▸ **What is required**
Please restate the records below verbatim, omitting every image they hold.

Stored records
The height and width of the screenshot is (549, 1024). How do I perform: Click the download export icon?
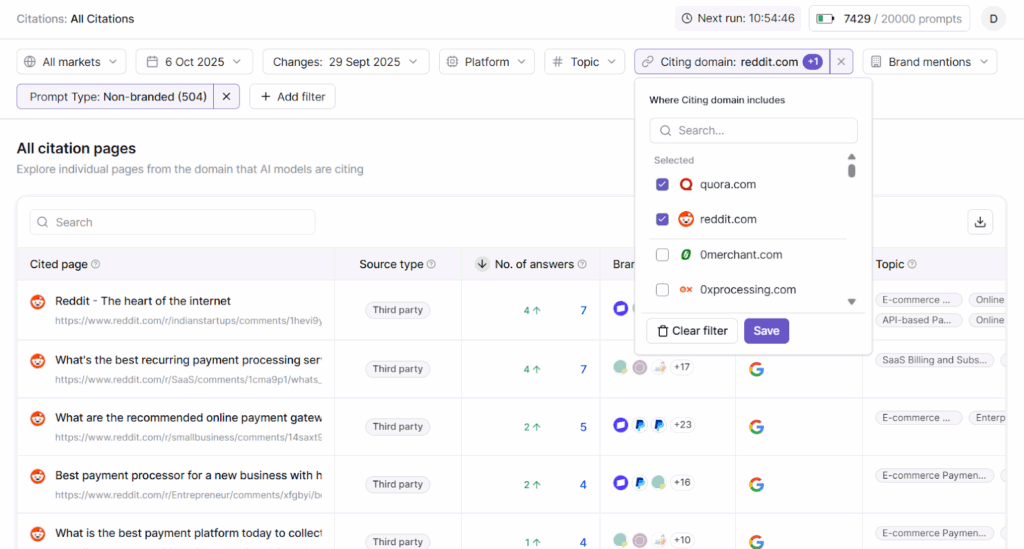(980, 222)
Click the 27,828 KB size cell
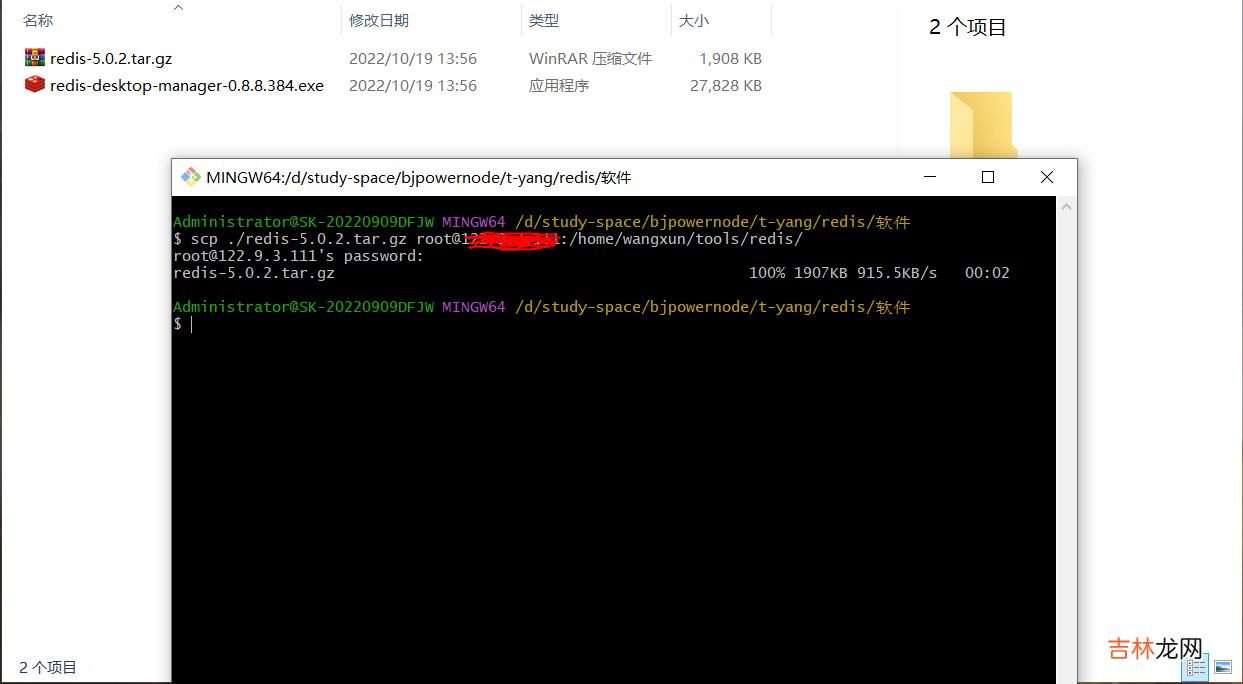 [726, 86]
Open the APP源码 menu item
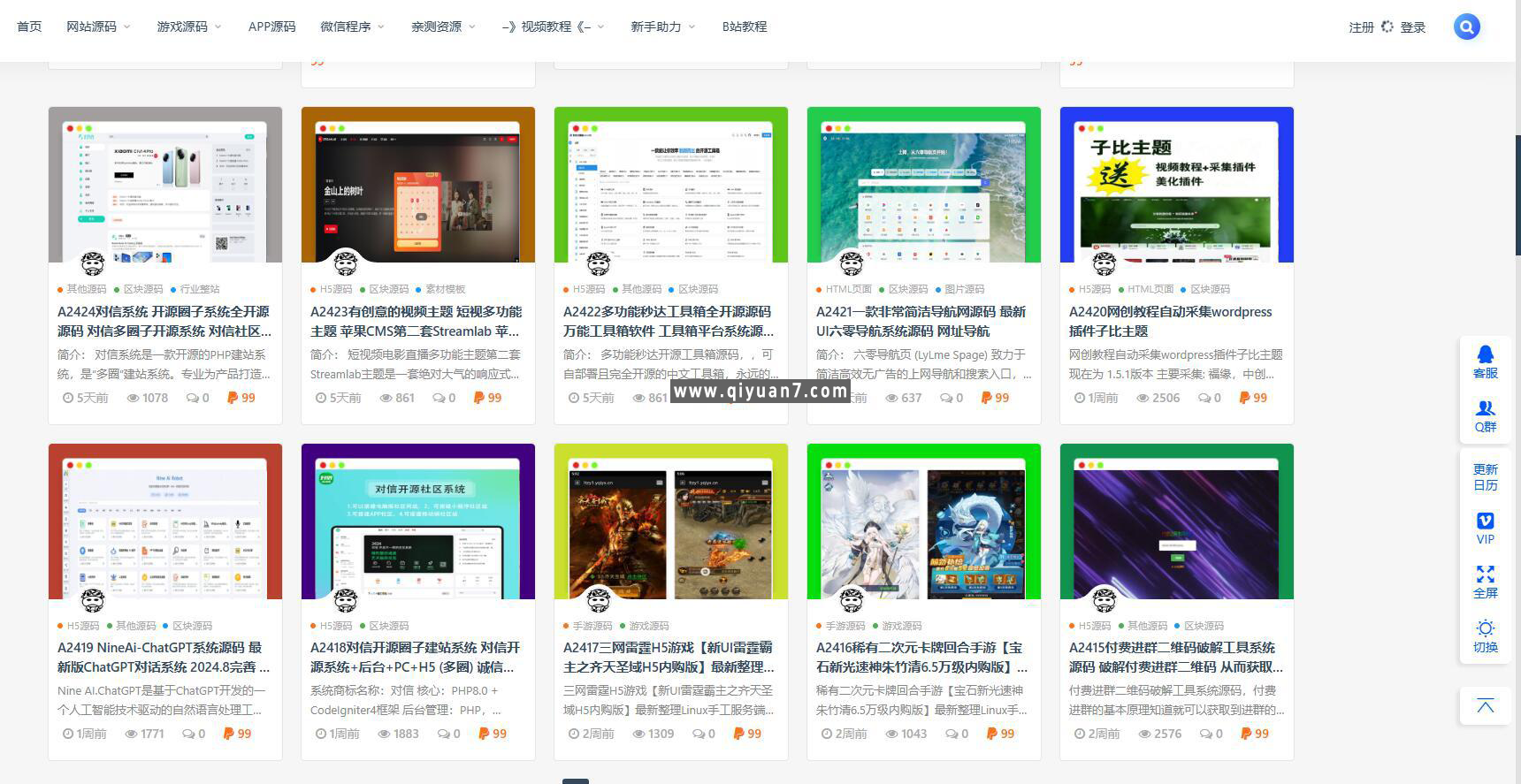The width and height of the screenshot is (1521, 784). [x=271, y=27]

▸ **Your response**
The height and width of the screenshot is (549, 1024). How do I perform: Click the download export icon?
(980, 222)
Click the 27,828 KB size cell
 [726, 86]
Open the APP源码 menu item
The width and height of the screenshot is (1521, 784). [x=271, y=27]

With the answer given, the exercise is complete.